The Seahawks can at least say they finished with the same or better record than the rest of the NFC West with a win Sunday, indicating that they aren’t far off from where they want to be. They can get the franchise’s first 10-win season since going 12-4 in 2020, albeit needing 17 games to do so instead of 16 (the NFL switched to a 17-game schedule in 2021).
Macdonald, who is finishing up his first season as head coach, said it’s important to set a tone heading into the offseason.
A win Sunday would be the sixth in the past eight games for the Seahawks, all coming since their bye the second week of November. At that point, they were 4-5 and in last place in the NFC West.
The Seahawks won four in a row to move into first and in control of their playoff destiny.
That evaporated with the back-to-back home losses to the Packers and Vikings.
Finishing strongly with only losses to two of the better teams in the NFC – and with a better mark than the 9-8 records of the last two seasons – would make Macdonald and the rest of the organization feel a lot better heading into the offseason.
“The first thing is it’s an opportunity for us to go get to 10 wins and that’s important right now,” Macdonald said. “There’s a standard here of what we’re trying to establish and show off our football character of what type of team we are, what type of people we are, and how we’re going to play.”
A few players have some incentives or statistical markers they’d like to reach.
Quarterback Geno Smith can still earn three $2 million escalators in his contract.
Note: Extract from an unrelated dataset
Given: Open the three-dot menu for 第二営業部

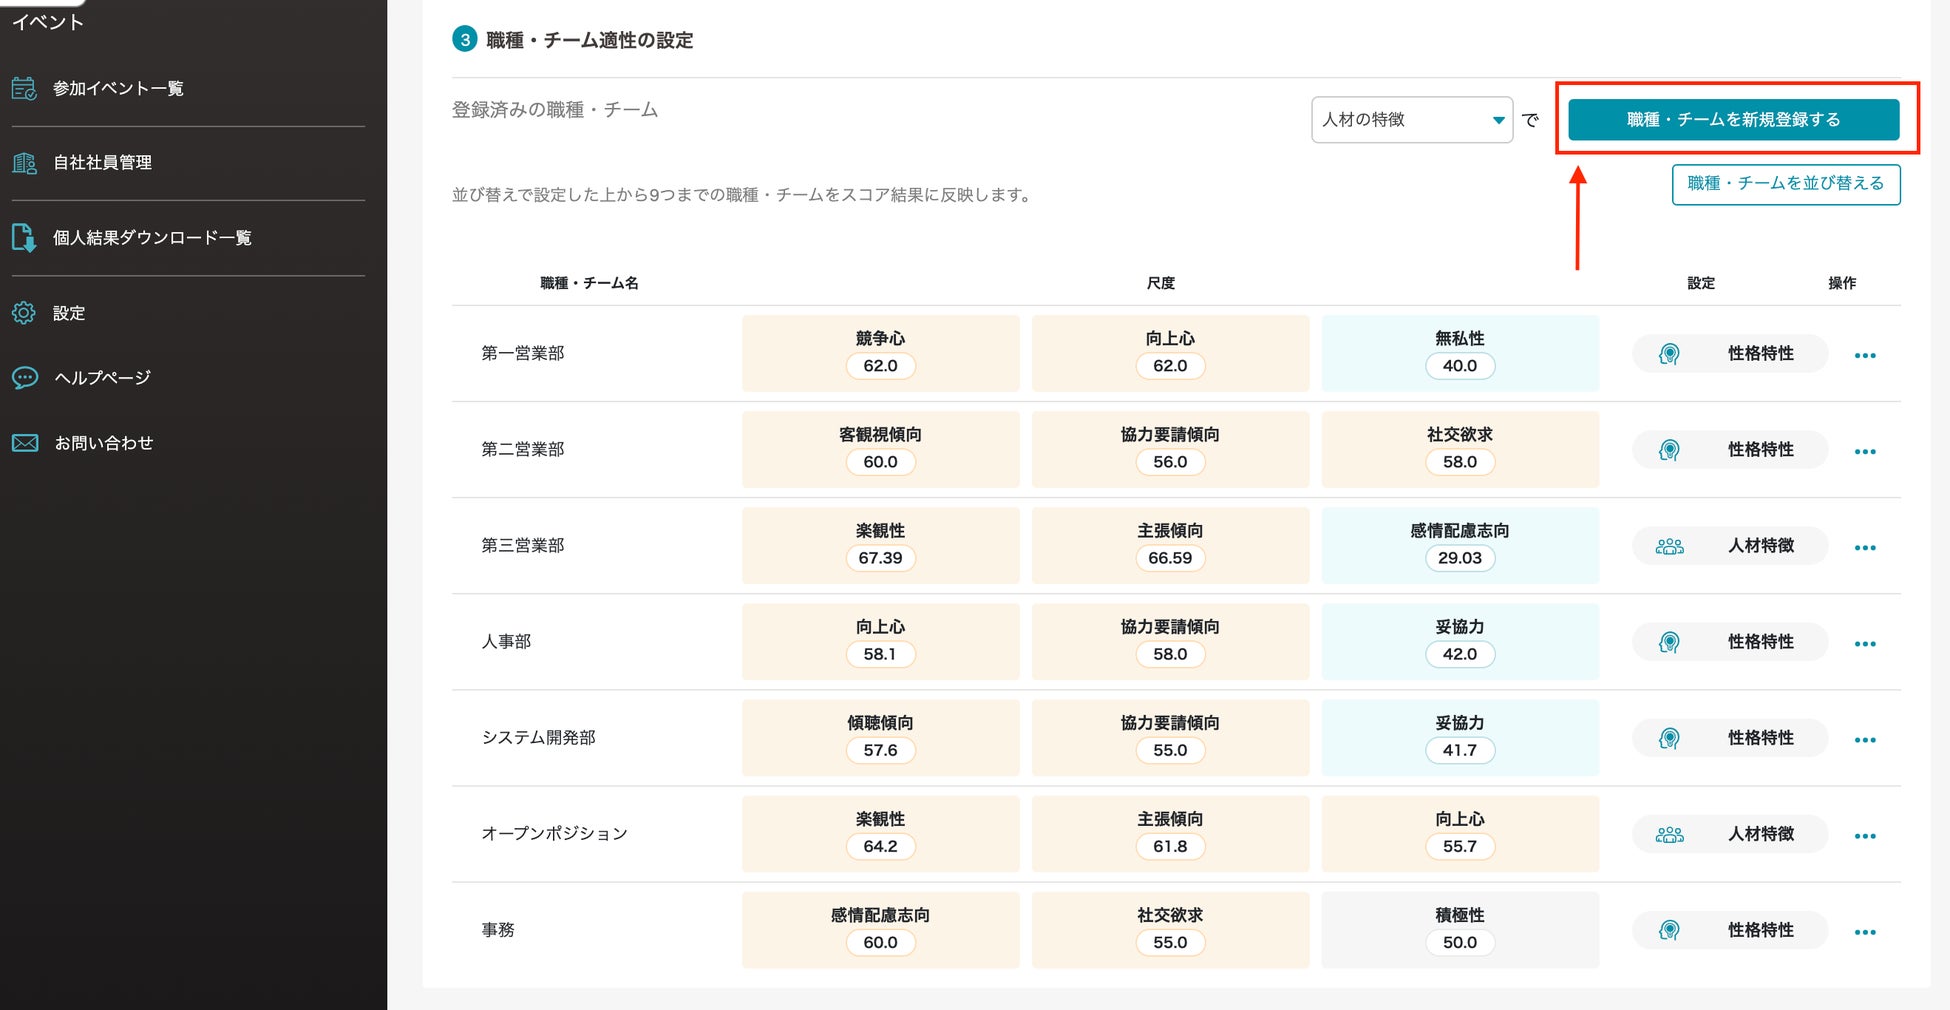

All are based on bettering his 2022 stats. Smith will get $2 million if the Seahawks finish with a 10th win, and get $2 million each if he gets 4,282 passing yards (he’s 185 away) and finishes with a completion percentage better than 69.75% (he’s at 70.23%).
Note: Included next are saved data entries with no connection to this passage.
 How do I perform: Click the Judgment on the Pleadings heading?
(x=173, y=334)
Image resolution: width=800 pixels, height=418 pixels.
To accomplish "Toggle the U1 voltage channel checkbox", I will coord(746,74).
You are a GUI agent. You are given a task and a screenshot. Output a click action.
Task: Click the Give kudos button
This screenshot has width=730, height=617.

Those would be added to a $10 million roster bonus he is due to receive on March 20. Those escalators would also increase his salary cap hit for 2025 to $44.5 million, and it’s been assumed Smith and the team are likely to work out an extension before that date. Hitting the marks would give Smith a little more bargaining power.
Second-year receiver Jaxon Smith-Njigba needs five receptions to pass Tyler Lockett’s single-season team record of 100 set in 2020, while Leonard Williams needs just one sack to become the first Seahawk since Frank Clark in 2018 to get 10 or more (Clark had 13).
It may not be what the Seahawks hoped to play for this weekend, but Macdonald hopes it’s enough.
“It’s not an optimum condition on how you’re going to play, but us as a football team and an organization, we have a really high standard about how we want to play,” he said. “That’s what we’re chasing. Our football character, hopefully, gets shown to the world about what we’re about and how we operate, and let’s go be those guys that we’ve been the whole season.”